See https://github.com/apache/spark/blob/master/sql/core/src/main/scala/org/apache/spark/sql/functions.scala#L42-L56

SparkQA · 2019-07-02T14:05:00Z

Test build #107117 has finished for PR 24232 at commit 6bf07d8.

This patch fails to build.
This patch merges cleanly.
This patch adds no public classes.

nvander1 · 2019-07-11T20:06:31Z

The build is failing but not at changes I have made:

error] /home/jenkins/workspace/SparkPullRequestBuilder/mllib/src/test/scala/org/apache/spark/ml/util/MLTestingUtils.scala:184: type mismatch;
[error]  found   : Function0[Int] (in scala) 
[error]  required: Function0[?]   (in org.apache.spark.api.java.function) 
[error]     val sampleUDF = udf(sample)

@HyukjinKwon How should we proceed to isolate the failure from my changes?

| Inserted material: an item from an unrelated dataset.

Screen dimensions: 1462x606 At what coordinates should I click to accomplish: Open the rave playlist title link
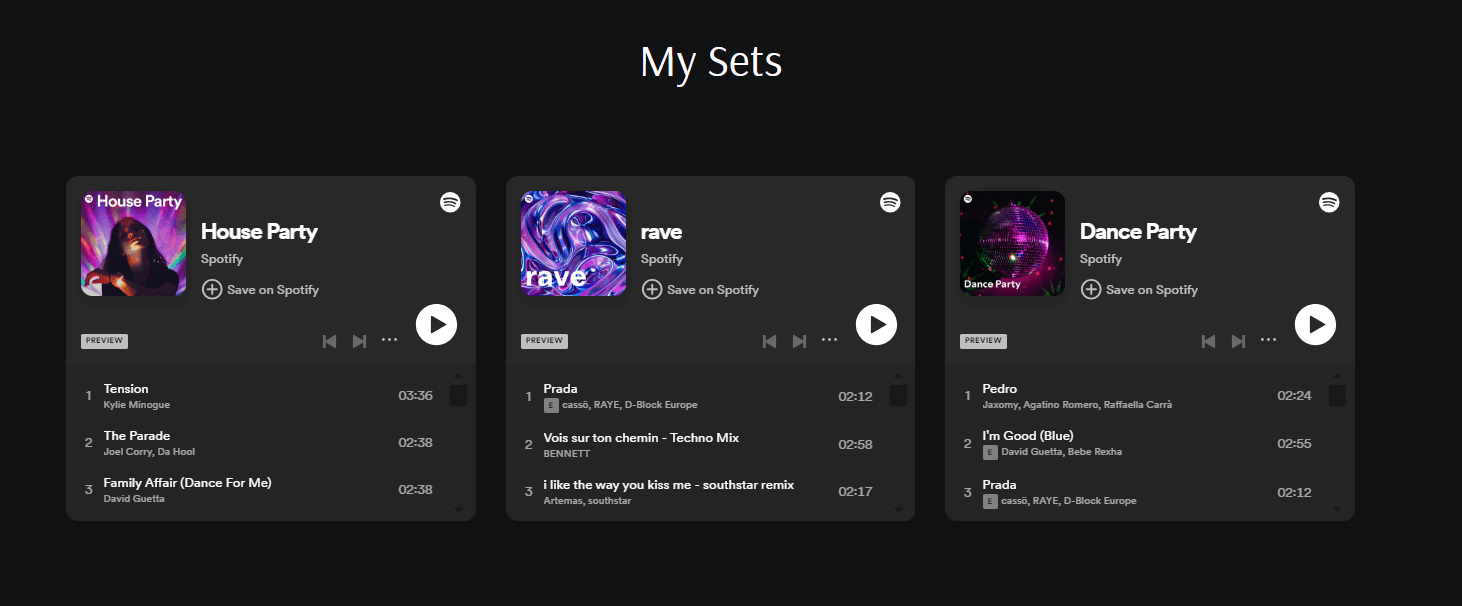661,232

srowen · 2019-07-11T20:30:35Z

That doesn't seem to be failing in master. I suspect it is somehow related to this change though it's hard to see how here. Does it compile locally?

HyukjinKwon · 2019-07-15T04:39:31Z

ping @nvander1 are you able to compile locally?

SparkQA · 2019-09-19T06:41:36Z

Test build #110961 has finished for PR 24232 at commit e43033b.

This patch fails Spark unit tests.
This patch merges cleanly.
This patch adds no public classes.

ueshin · 2019-09-19T20:05:56Z

FYI: We might want to include the method for #25666.

nvander1 · 2019-09-20T01:24:03Z

retest this please

SparkQA · 2019-09-20T05:47:34Z

Test build #111034 has finished for PR 24232 at commit 722f0e6.

This patch passes all tests.
This patch merges cleanly.
This patch adds no public classes.

nvander1 · 2019-09-25T03:51:28Z

@ueshin Do you want to wait for #25666 to get sorted before moving forward with this? Or get this moving, then add the binding for the new filter overload in #25666?

ueshin · 2019-09-25T04:27:38Z

@nvander1 We don't need to wait for #25666. It won't affect the current behavior but just add a new usage. We can do it in the separate PR.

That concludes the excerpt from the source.